Ce site est aujourd'hui connu sous le nom de Joumâa d’Aghmat, particulièrement célèbre par le mausolée d’Al-Mutamid ibn Abbad. La ville a été construite par les Berbères avant la fondation de Marrakech par les Almoravides.
Le site de la cité médiévale se situe à l'emplacement du village moderne de Ghmat, le site archéologique déjà fouillé n'occupe qu'une partie de l'ancienne agglomération[1]. En lisière sud de la plaine du Haouz, sur le piémont nord du massif du Haut-Atlas, sa situation dans la vallée de l'Ourika permet une bonne irrigation par l'oued et ses séguia. Cela permet des cultures maraichères et fruitières intensives depuis le Moyen-âge
La cité d'Aghmat est décrite par Al Idrissi au XIIe siècle sous le nom d'Aghmat Warika dans son oeuvre le Kitâb Nuzhat al-mushtâq fi-khtirâq al-qfsâq[2]. Selon lui, elle est entourée de jardins, de vergers et la rivière fait tourner des moulins avant d'irriguer les cultures. Elle est représenté sur sa carte la Tabula Rogeriana.
Les Almoravides se rendent maîtres de la ville en 1057. Cette cité leur sert de base dans leur avancée vers les régions du nord, avant qu'ils ne fondent la médina de Marrakech en 1062. Sous le règne de Youssef Ibn Tachfin, Aghmat fut le lieu d’exil des rois de taïfas déchus d’Espagne dont le célèbre poète Al-Mutamid ibn Abbad, roi de Séville.

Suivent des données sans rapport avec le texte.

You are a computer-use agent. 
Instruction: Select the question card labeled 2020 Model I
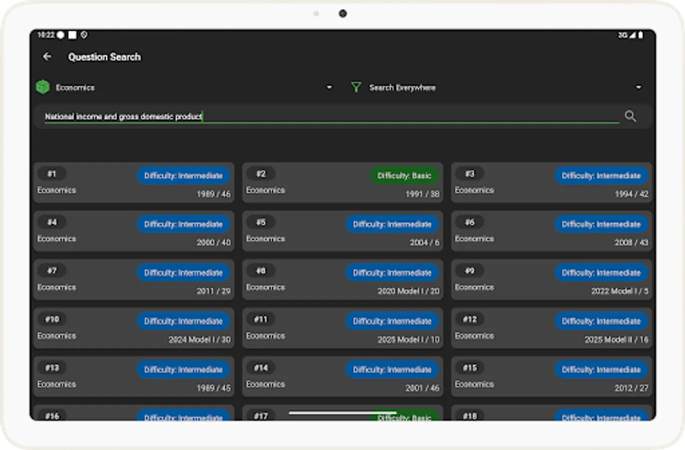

Après avoir été la capitale des Almoravides, la ville est prise en 1128 par les Almohades[3].
Les fouilles archéologiques menées à Igiliz ont permis la découverte de céramiques émaillées vertes et jaunes. La datation au radiocarbone de ces céramiques situe leur âge entre 1075 et 1150, une période qui coïncide avec l'ère almoravide. Il s'agit principalement de vases et de plats retrouvés. Les auteurs des fouilles concluent que ces objets étaient importés d'un centre urbain régional et non produits localement à Igiliz[4].

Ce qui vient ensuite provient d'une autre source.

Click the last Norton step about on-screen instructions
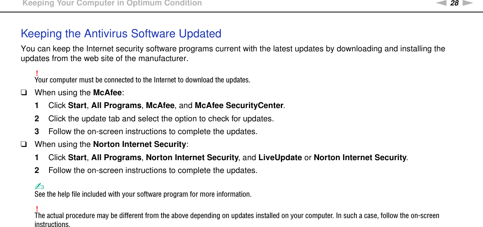This screenshot has height=227, width=483. pyautogui.click(x=153, y=170)
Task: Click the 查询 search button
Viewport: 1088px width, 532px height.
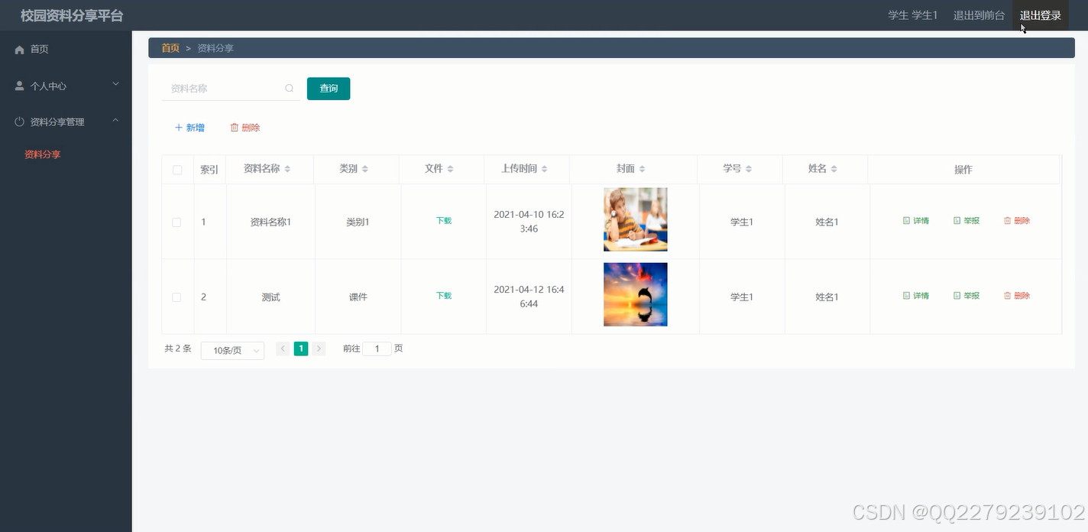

La question de l'origine de la céramique d'Igiliz trouve une réponse plausible lorsqu'on examine les principaux centres urbains de la région entre 1075 et 1150. À cette époque, Aghmat se distinguait comme le centre urbain le plus important du sud du Maroc, avant l'essor de Marrakech, selon Messier. Les textes de l'époque, notamment ceux d'Al Idrissi, décrivent Aghmat comme un carrefour commercial majeur, prospère grâce à ses échanges commerciaux avec le Soudan et d'autres régions. Cette affirmation est également soutenue par Ibn Hawqal, dont l'ouvrage, rédigé dans la seconde moitié du Xe siècle, s'appuie sur des informations recueillies lors d'un voyage effectué au Maghreb vers 950[5]. Il décrit Aghmat comme « très florissante » et mentionne son commerce soutenu avec Sijilmassa et d'autres lieux. La vitalité économique de la ville est aussi corroborée par le fait qu'elle possédait un port à Agouz, où étaient reçus les produits d'exportation de la ville d'Aghmat[6].

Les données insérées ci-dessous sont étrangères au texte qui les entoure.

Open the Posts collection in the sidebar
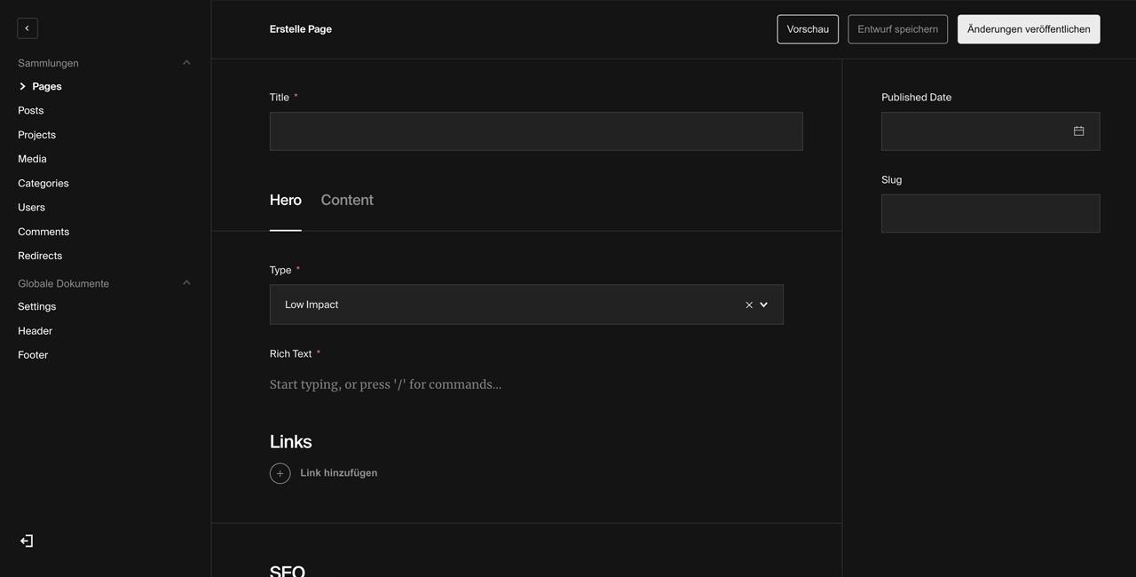Screen dimensions: 1136x577 (30, 110)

A partir du XIVe siècle, après la fin de l'empire almohade, les textes historiques et les données archéologiques décrivent un déclin de la cité médiévale. Le palais et le hamman sont abandonnés, seule la mosquée reste utilisée sur une taille réduite. Les autorités et les populations aisées délaissent la cité, remplacés partiellement par des habitants plus pauvres. Une activité agricole persiste et des communautés soufis s'installent dans les ruines. Des ateliers de potiers sont créés dans les restes du hammam[7].
Le site archéologique de l'ancien Aghmat Ourika était déjà connu comme tel au début du XXe siècle; en 1901 le voyageur Edmond Doutté décrit des ruines au sein desquelles seul le hammam peut être reconnu[8], ainsi que des jardins luxuriants irrigués par des séguias.
Au début des années 2000, l'archéologue Ronald Messier, alerté par l'ancien ambassadeur américain Frederick Vreeland, a entrepris des excavations qui ont révélé des vestiges remarquables : un vaste hammam, un palais, une mosquée, des villas et des infrastructures hydrauliques.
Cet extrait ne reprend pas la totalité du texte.